• **WHAT YOU ARE ASKED TO DO**
Please quote the forum thread about the USA Trains price cut below word for word, from "## Greg Elmassian" to "for a while.".

=== PASSAGE TO READ ===

# COMPETITION



## Treeman (Jan 6, 2008)

Due to the current competitive market in USA Trains, we have decided to temporarily drop all USA Trains web price by [/b]5%.[/b] The difference with us is you don't have to buy multiple items to get a *GREAT DEAL!* Now's the time to stock up on all your wish list items, as this may not last long. This sale is good for only items in stock on the current USA Trains availability list.


----------



## NTCGRR (Jan 2, 2008)

Ok, does it say on the web site which ones is in stock??


----------



## Greg Elmassian (Jan 3, 2008)

I just got an email from RLD, I believe they have the same sale terms.... 

Good deal for us, haven't seen a sale on USAT for a while. 

Greg


----------



## Madstang (Jan 4, 2008)

Did I miss something??? 5% of $100 is $5......5% of $200 is $10. Is this the kind of sale G scale has come to? 

Bubba


----------



## eheading (Jan 5, 2008)

I agree, Bubba. While any dollar saved is good, in my humble view 5% off sales are more hype than real value.

Ed


----------



## pete (Jan 2, 2008)

First how big is the markup, if it is a lot than 5% is not much or if the mark up is not all that much than 5% is not all that bad.


----------



## Dr Rivet (Jan 5, 2008)

OK 

Bubba and Ed 

Become a dealer for USA Trains and discover the difference between dealer cost and Charlie Ro's store price [NOT USAT MSRP]. If you figure how to give up more than 5% in addition to the discounts they already have, please let Robby and Mike know your secret to staying in business more than 30 days. The dealer margins on many brands are negligible after applying discounts to compete directly with the manufacturer who will sell directly to the end purchaser. 

Free trains for everyone. YEAH!!!!


----------



## Madstang (Jan 4, 2008)

Posted By Dr Rivet on 05 May 2012 07:14 AM 
OK 

Bubba and Ed 

Become a dealer for USA Trains and discover the difference between dealer cost and Charlie Ro's store price [NOT USAT MSRP]. If you figure how to give up more than 5% in addition to the discounts they already have, please let Robby and Mike know your secret to staying in business more than 30 days. The dealer margins on many brands are negligible after applying discounts to compete directly with the manufacturer who will sell directly to the end purchaser.

=== RECORD LIST ===

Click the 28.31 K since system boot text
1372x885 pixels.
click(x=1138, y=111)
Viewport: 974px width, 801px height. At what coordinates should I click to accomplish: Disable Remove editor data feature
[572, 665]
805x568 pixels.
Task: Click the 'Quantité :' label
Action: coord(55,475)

===

• **COMPLETE OUTPUT**
## Greg Elmassian (Jan 3, 2008)

I just got an email from RLD, I believe they have the same sale terms.... 

Good deal for us, haven't seen a sale on USAT for a while.